Directors’ fees – gender pay gap closing

type
Media release
author
By Institute of Directors
date
4 Aug 2017
read time
2 min to read

The gender pay disparity between male and female non-executive directors has dropped by more than half over the last three years, according to the Institute of Directors’ 2017 Directors’ Fees Report out today.

In 2015 the pay difference between male and female non-executive directors was 21.6%, in 2017 the gap was just 9.9%.

Institute of Directors Chief Executive Kirsten Patterson says: “The challenges of disruption and the modern world, call for modern and diverse boardrooms. So it’s pleasing to see that the gap between male and female non-executive director fees continue to close.”

Non-executive director fess had a moderate increase to $44,000 up 2.3% from $42,994 in the 2016 year.
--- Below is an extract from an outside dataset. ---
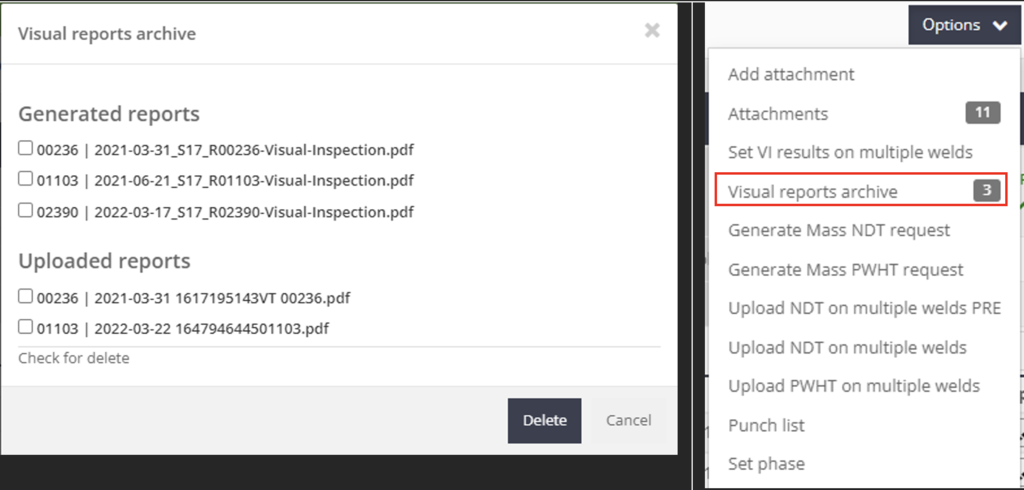Viewport: 1024px width, 490px height.
Task: Choose Upload NDT on multiple welds PRE
Action: point(864,308)
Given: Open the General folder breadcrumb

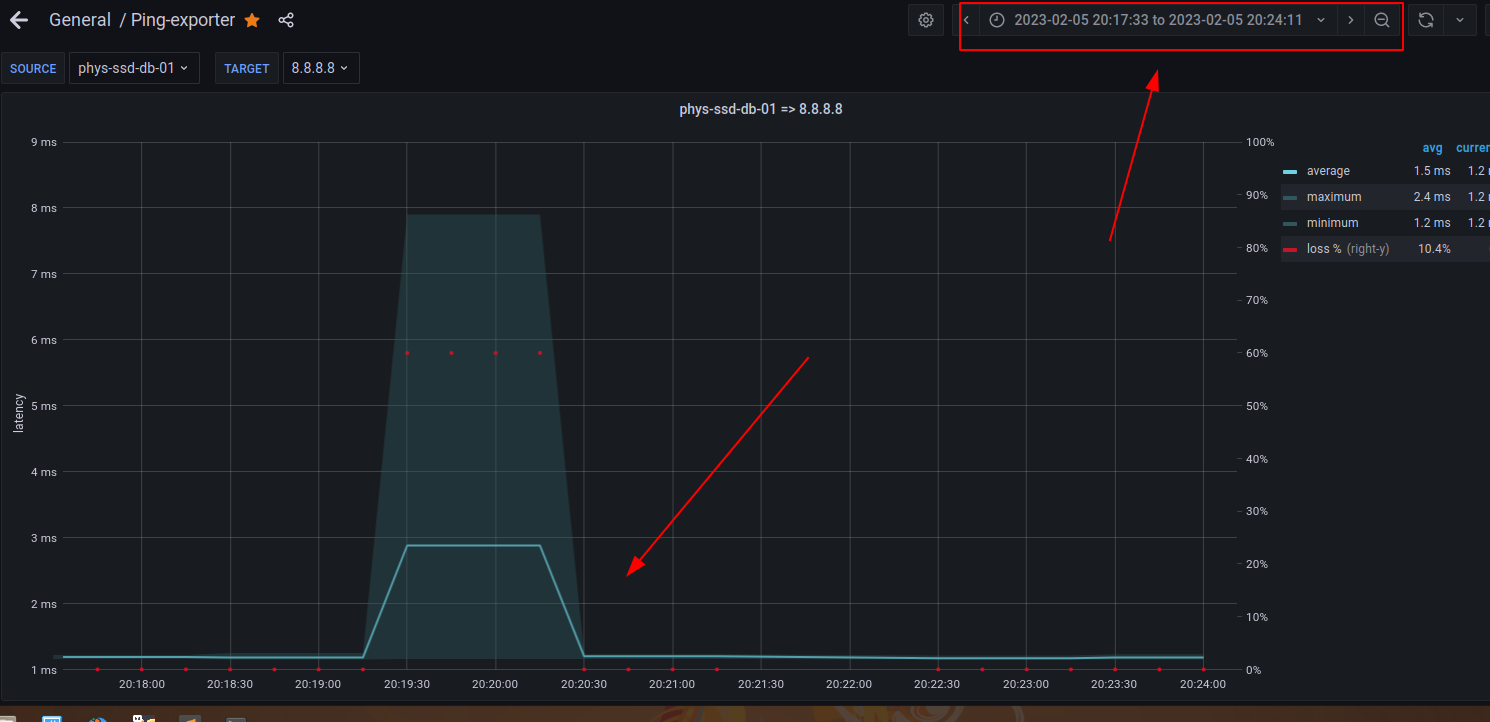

For non-executive chairs the median fees also increased less than in 2016. The median non-executive chair fee increased from $54,000 to $55,000 (c.1.9% compared to 2.9% in 2016).

“Although small rises in New Zealand, on an international comparison our fees remain low,” Patterson says.

“Key skills required of directors are emerging now that were not there five years ago, with cyber skills being one of them – increasing the scope of risk oversight.

“There is also more expectation, especially from institutional investors, that boards must play an increasingly meaningful and prominent role in shareholder engagement that extends beyond general meetings. And although boards must now be more transparent around fees, it is just as critical that fees remain competitive to attract good directors, to deliver on these shareholder expectations.”

The 2016 IoD Director Sentiment Survey showed an overwhelming majority of boards (86%) said stakeholder interests were very important to their business, including almost all (97%) of publicly listed companies.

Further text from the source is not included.